## What is needed
Arrange the lines of the records below as a numbered list, leaving out any blank lines. Leave the pictures out of your answer.

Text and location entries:
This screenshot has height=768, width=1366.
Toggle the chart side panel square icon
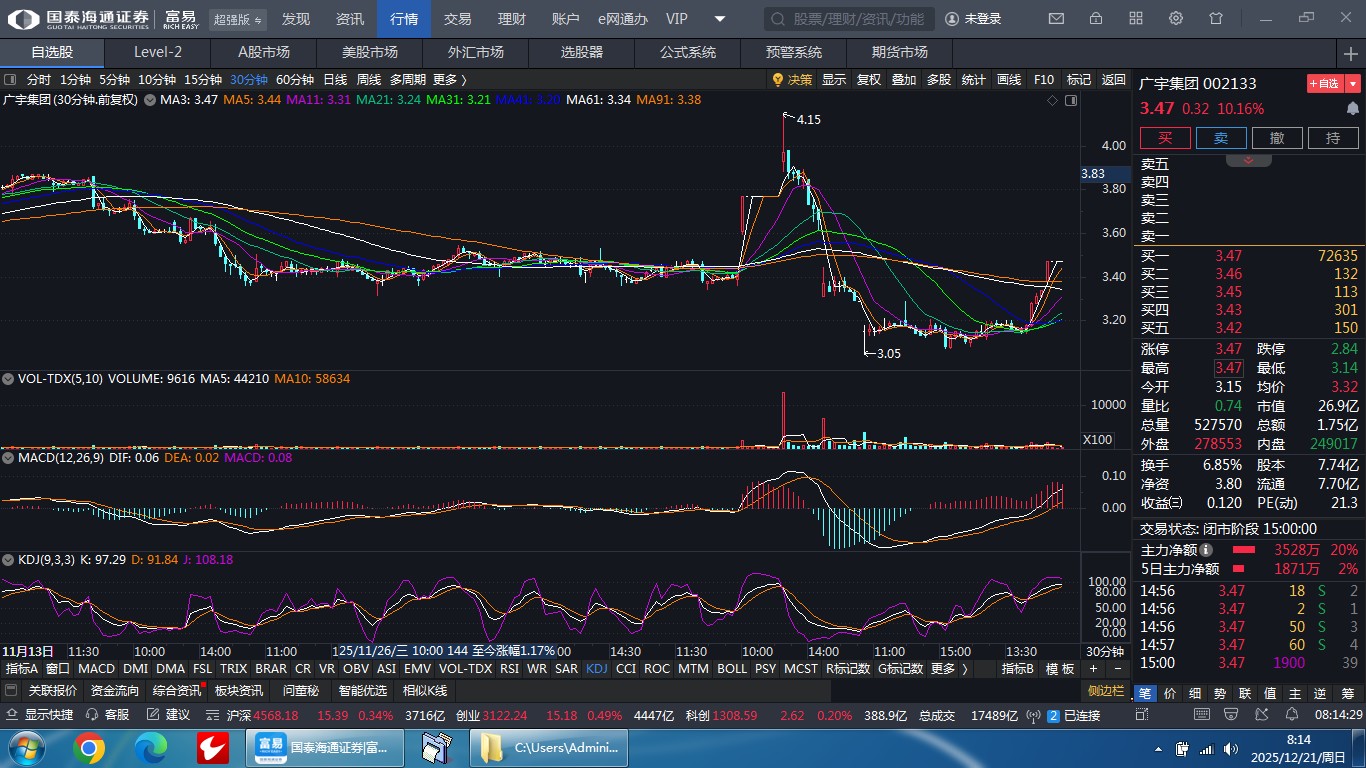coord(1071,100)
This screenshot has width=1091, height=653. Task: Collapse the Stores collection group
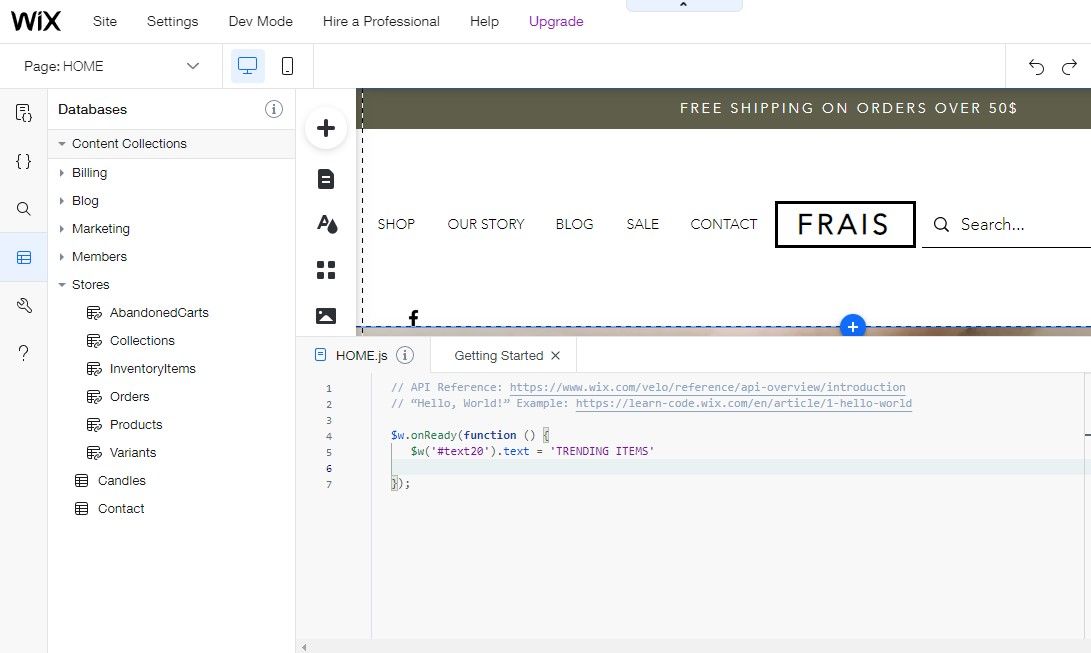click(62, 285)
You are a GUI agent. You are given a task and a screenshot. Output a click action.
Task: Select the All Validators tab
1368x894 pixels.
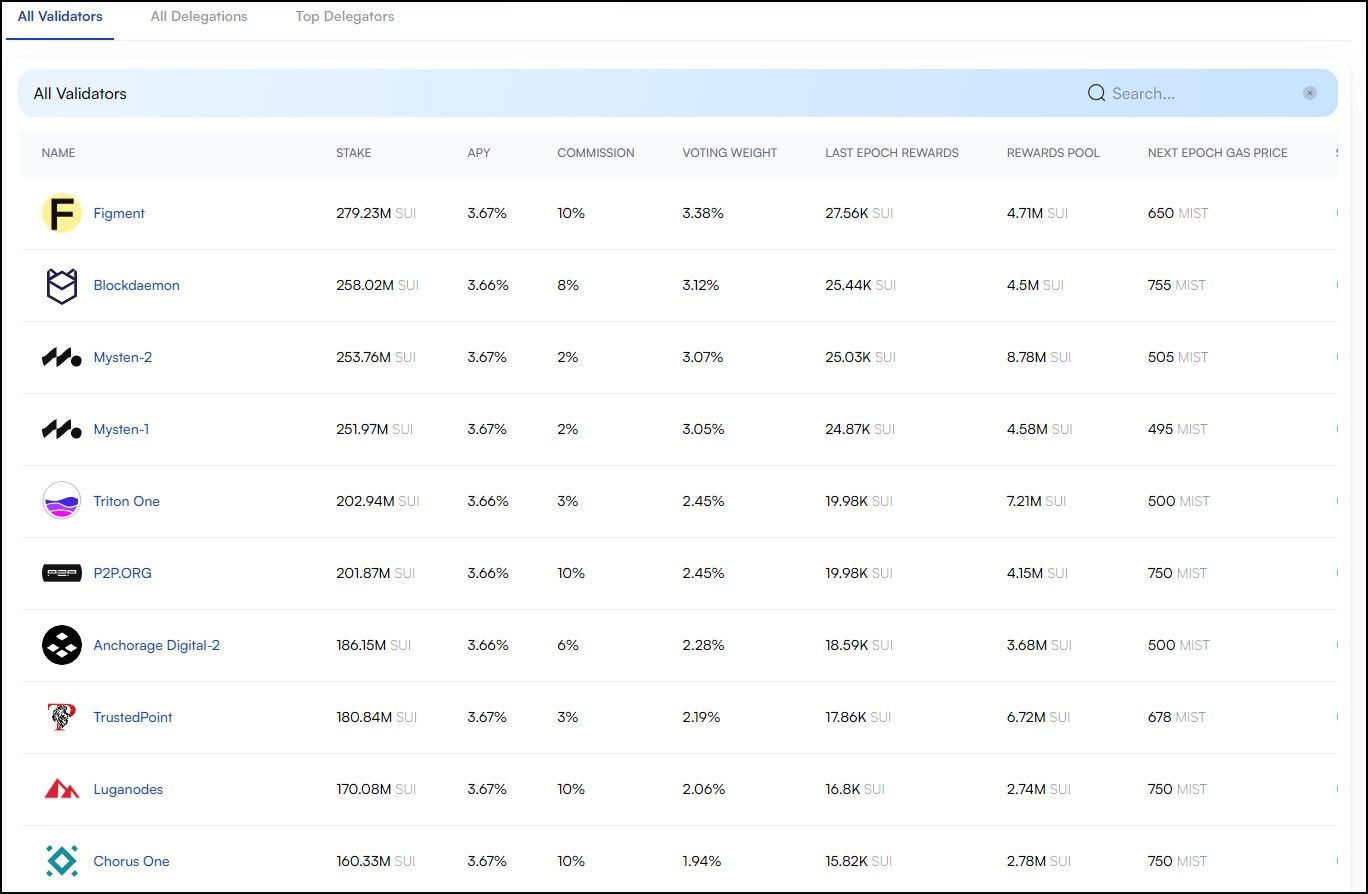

## Full answer
1. This screenshot has height=768, width=1366.
2. Toggle the chart side panel square icon
3. coord(1071,100)
4. This screenshot has width=1091, height=653. Task: Collapse the Stores collection group
5. click(62, 285)
6. You are a GUI agent. You are given a task and a screenshot. Output a click action.
7. Task: Select the All Validators tab
8. 1368x894 pixels.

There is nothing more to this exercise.